### What you should do
Nothing but the text belongs in the answer: the listing below, copied exactly, without pictures.

### Dataset records
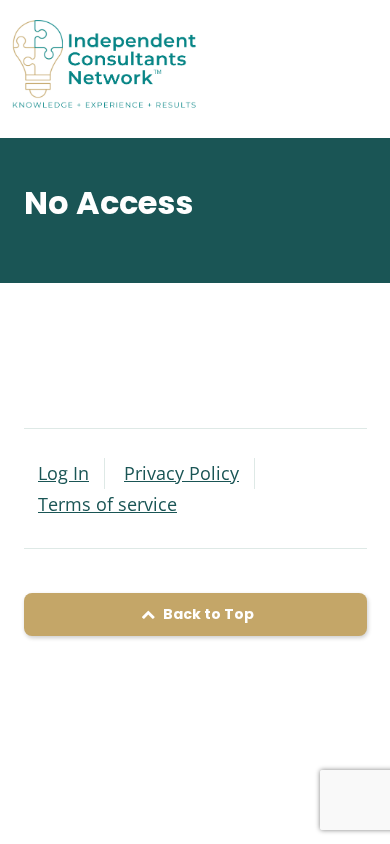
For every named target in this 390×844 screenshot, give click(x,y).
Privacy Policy (181, 473)
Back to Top (207, 614)
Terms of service (107, 504)
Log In (63, 473)
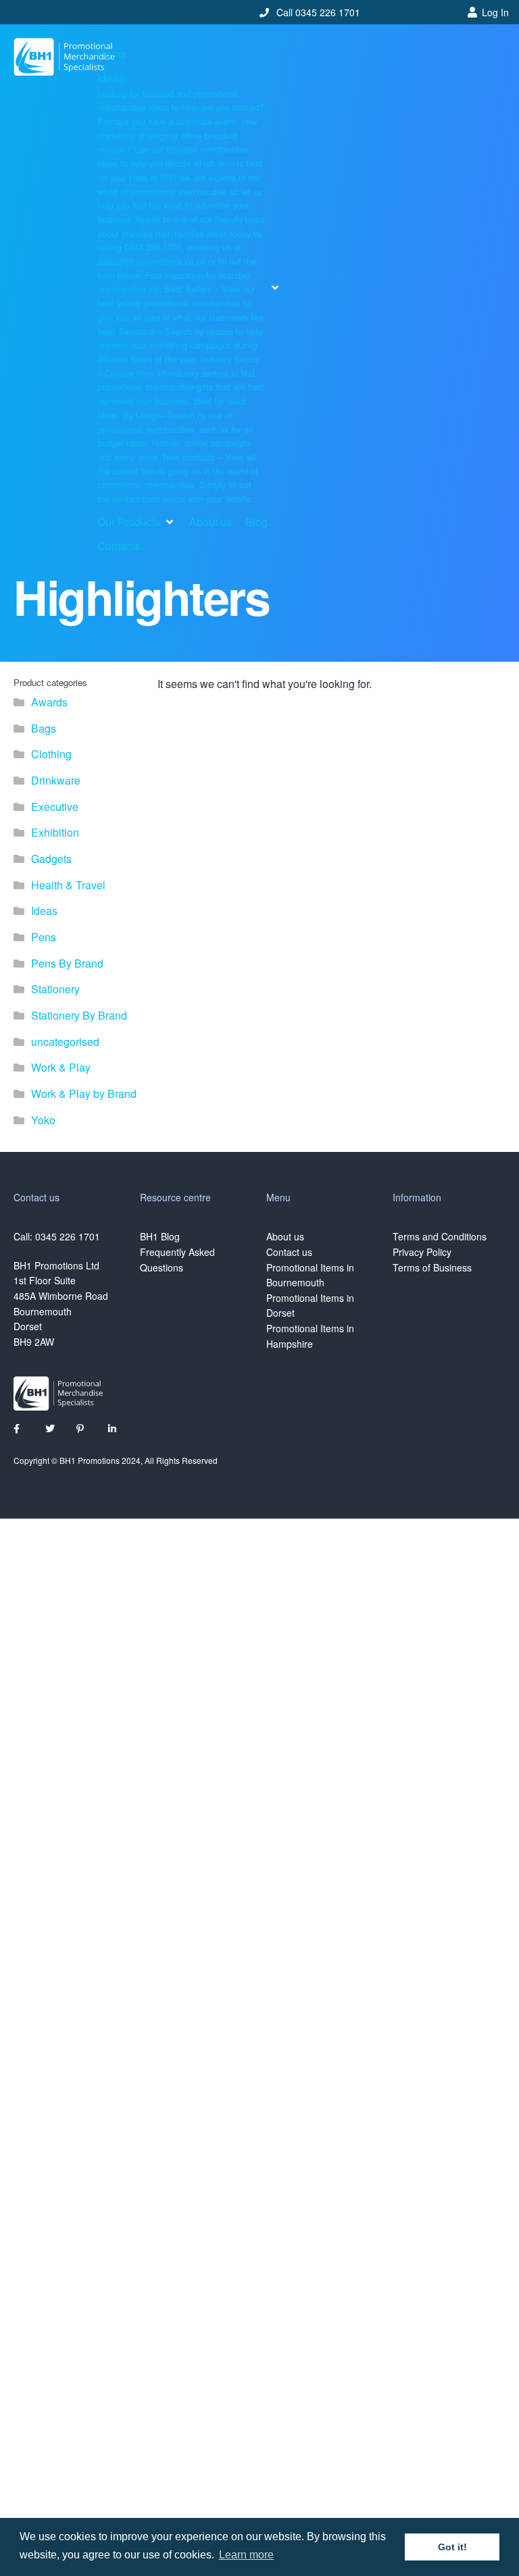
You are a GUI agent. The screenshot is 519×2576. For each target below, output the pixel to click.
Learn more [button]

### Exercise answer
For every named target in this 390×844 screenshot, give click(x,y).
Privacy Policy (181, 473)
Back to Top (207, 614)
Terms of service (107, 504)
Log In (63, 473)
You are a GUI agent. The screenshot is 519×2576. For each target below, output the pixel to click.
Learn more [button]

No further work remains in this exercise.